What is it we are supposed to be doing? I believe we are to be praying for God's help to discern what it is we are to do and the strength to do it (because, it may not be within the realm of our own vision!). I believe we are to take it step by step - one thing at a time - God's time. There are things in our lives right now that are preparing us for work we will do later. We can't "get worked up."

Grant me the serenity to accept the things I cannot change,
The courage to change the things I can,
And the wisdom to know the difference.

Wednesday, October 25, 2006

Manicures...

... lunch with the sisters, chocolate cake, books by women preachers from sisters who are not too sure, candles, lotions for pampering, e-mails from young women I admire, e-cards and IPods. All in all, not a shabby birthday.

And still...

For 40 years I shared this day with my Daddy. For 40 years, we blew out candles together, took turns opening gifts and sat grinning sheepishly while family sang "Happy Birthday." 40 years. Not enough.

Happy Birthday, Daddy. I miss you.

Sunday, October 22, 2006

The safest place on earth...

Larry Crabb wrote a book titled, "The Safest Place on Earth." I have used parts of the book several times for adult and youth presentations. When I speak of the book and it's subject, the church, I often tell a story of a young man who found the church to be just that - the safest place on earth for him.

The young man grew up in "the church," but as he became older, became further and futher distanced from the place, the people and the God he had known as a boy. The pastor of his home church came into the sanctuary one morning to find the young man asleep under one of the pews. Recognizing him, the pastor woke him and asked why he was there. The young man replied that he was in deep trouble, he was desperate, and that church was the only place he knew where he had ever been completely safe.

I thought of Crabb's book today and this story because of something that happened in my church. As I was leaving worship, I heard someone say that a wallet was missing from one of the choir members' purse. Then another. Then another. I stopped and checked my own purse - no wallet. Altogether 5 ladies' wallets had been stolen from purses kept in the bottom of the closet of the choir room during worship. Drivers' licenses, insurance cards, cash, credit cards and in a couple of instances, car keys. All gone.

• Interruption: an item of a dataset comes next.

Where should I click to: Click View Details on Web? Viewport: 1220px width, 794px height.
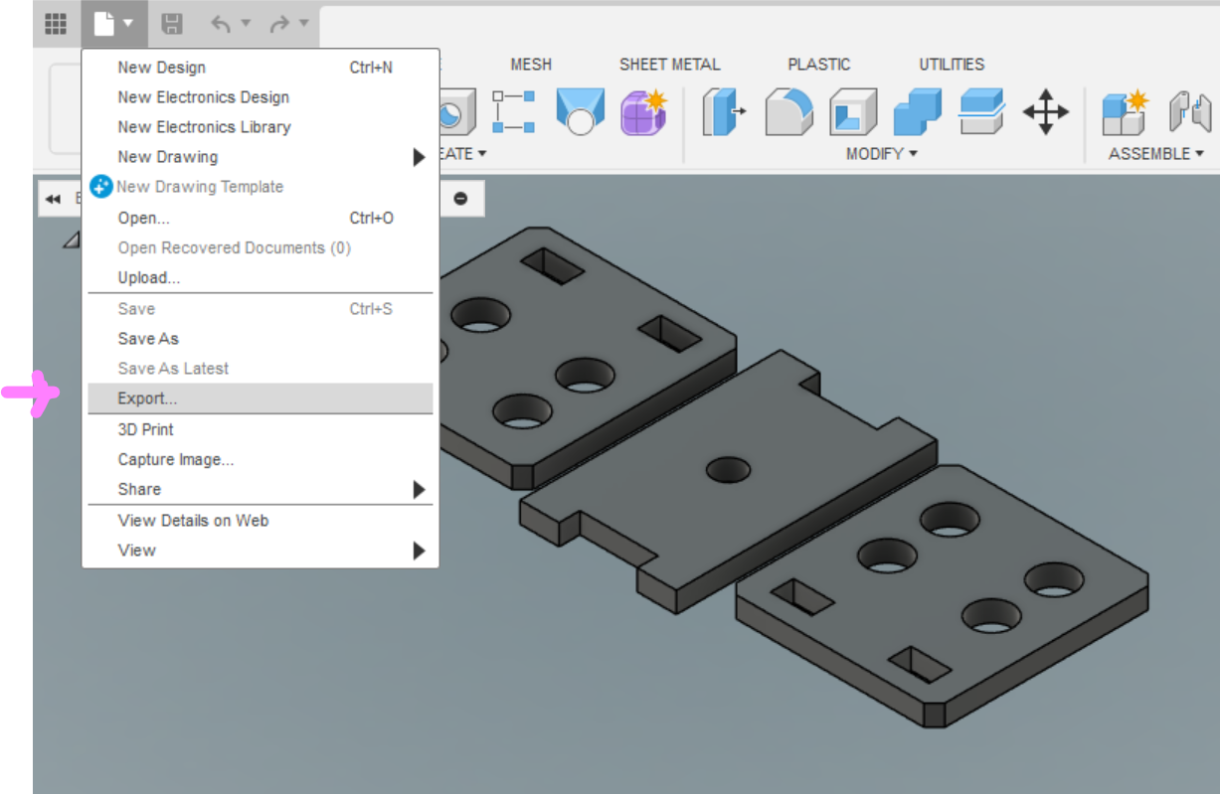coord(193,520)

Many years ago, I had had some video tapes taken from my car during a Wednesday night choir practice. I was absolutely furious. I ranted and raved for many days - if not aloud, in my head and heart. This time is different. I am concerned because the person has my home address and a key to my husband's car. I am slightly agrivated that I will have to go stand in line at the DMV for probably what will be a long time to get a new license. The Driver's License can be replaced, the debit card cancelled, but a car is a different matter. I say I am concerned and that is it. I have been inconvenienced, but I am not furious as before. I don't wish harm to come to the person who brought an act of violence into my church, invaded my privacy and stole my property - like I did before. I realize that we are all safe and all that was taken can be replaced.

We are all safe.

I am not sure all of the other ladies agree with me.

Friday, October 20, 2006

Optimism of children

Eric sits at the table eating lunch...peanut butter crackers and apple slices. On his plate remain 3 crackers and several apple slices. He decides to show me how he has mastered math at his young age.

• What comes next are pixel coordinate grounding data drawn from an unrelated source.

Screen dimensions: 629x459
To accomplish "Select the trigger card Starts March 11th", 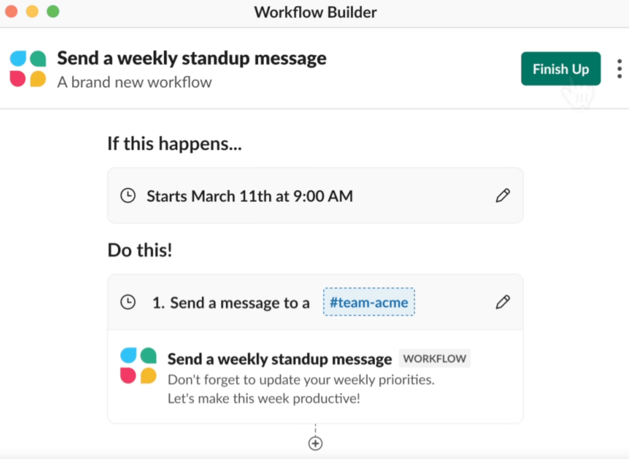I will (250, 195).
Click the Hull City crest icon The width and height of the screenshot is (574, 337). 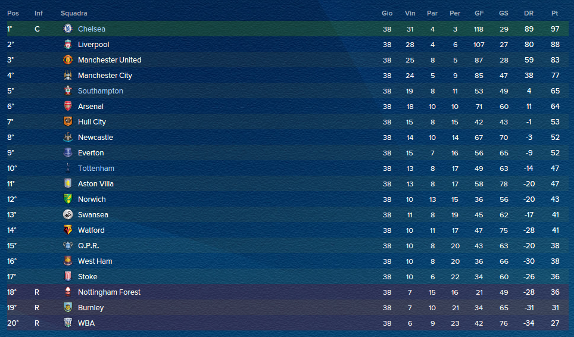coord(68,121)
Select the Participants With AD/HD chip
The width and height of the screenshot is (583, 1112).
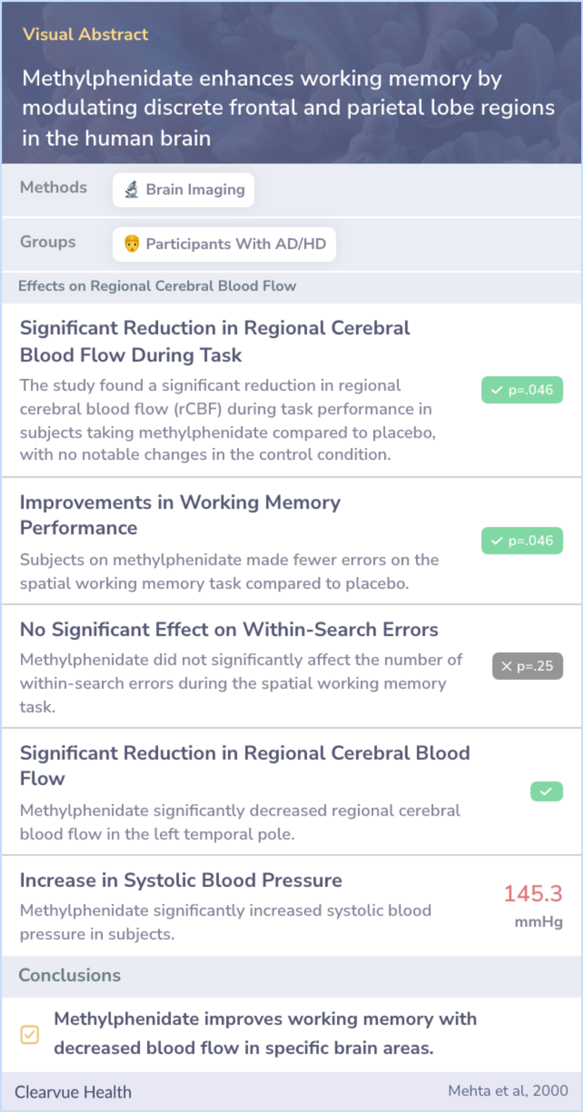(x=224, y=244)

"Tawa, if I eat one cracker, that leaves two. Then, if I eat one cracker, that leaves one. Then, if I eat one cracker, that leaves....apple!"

I pray that my favorite oldest great nephew will always see the glass as being half full!!!

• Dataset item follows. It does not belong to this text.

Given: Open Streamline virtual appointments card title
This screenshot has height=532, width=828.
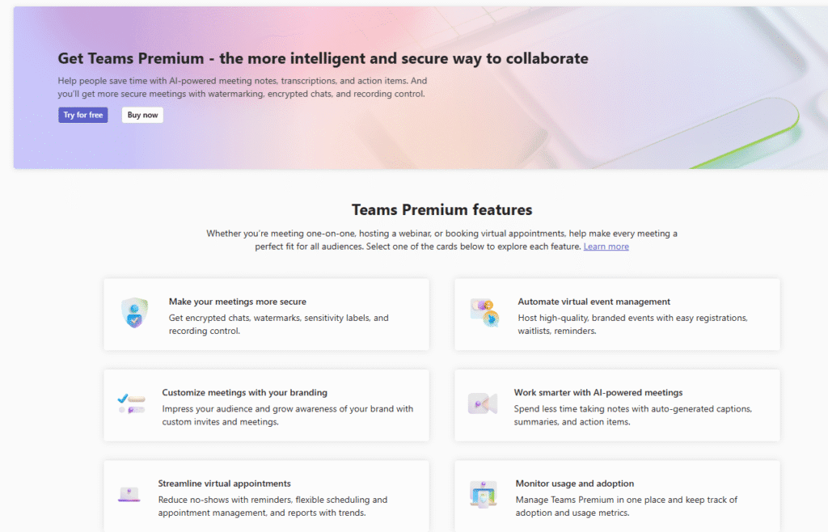Looking at the screenshot, I should [224, 483].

Wednesday, October 18, 2006

Oldies

Seeing old friends and catching up on children, grandchildren, parents.
Listening to oldies while driving surrounded by the beauty of autumn.

Saturday, October 14, 2006

Teach your children well...

Violence within...violence without

One school system is teaching the children how to "fight back" should they see someone with a gun in their school. It seems they have a former British military man instructing children how to respond in emergency situations that includes "throwing anything they can get their hands on at the person and charging directly at them."

One opinion of the new training suggested that the methods being taught were those taught to adult military personnel and not applicable to children.

"I would be concerned if this were in my child's school," said another.

I am concerned that this is being taught in any school.

Saturday, October 07, 2006

Random

Together - Conversations on being the church...
It's open-ended. There is no goal. The conversation is what it is all about...the important part.

What is the church? The body of Christ...but are we acting like the body of Christ? If not, can we actually say that the church...today's church...is that body?

What is supposed to be and what actually is. Do they ever become one?

Over heard at Camp Bethel: "You can thank Lefty Hoal for that building there." Actually, Lefty didn't build it, but it was built in his memory by people whose lives were altered for the better by Lefty's support, advertisements and hard work at Camp Bethel. So, I guess the man was right. We can thank Lefty Hoal...for the building and so much more.

Young adults, grieving over the death of their 'Nana.'
Beautiful baby boy falling asleep in my arms.

My girls in my house again.
Family coming to dinner.

What is supposed to be and what actually is. Yes, with the grace of God, they do sometimes become one.

Monday, October 02, 2006

Love feast

The blocks should be turned this way...
That's way too many tables...
No we have never had pitchers of water...
I don't cut meat...
I don't think there is enough...
Well, we only have enough ice...
Don't put cold water in those buckets this time...
She has already gotten what she needed...
Well, they are right there...
That has got to be covered...
Here's my jars, be sure they get filled...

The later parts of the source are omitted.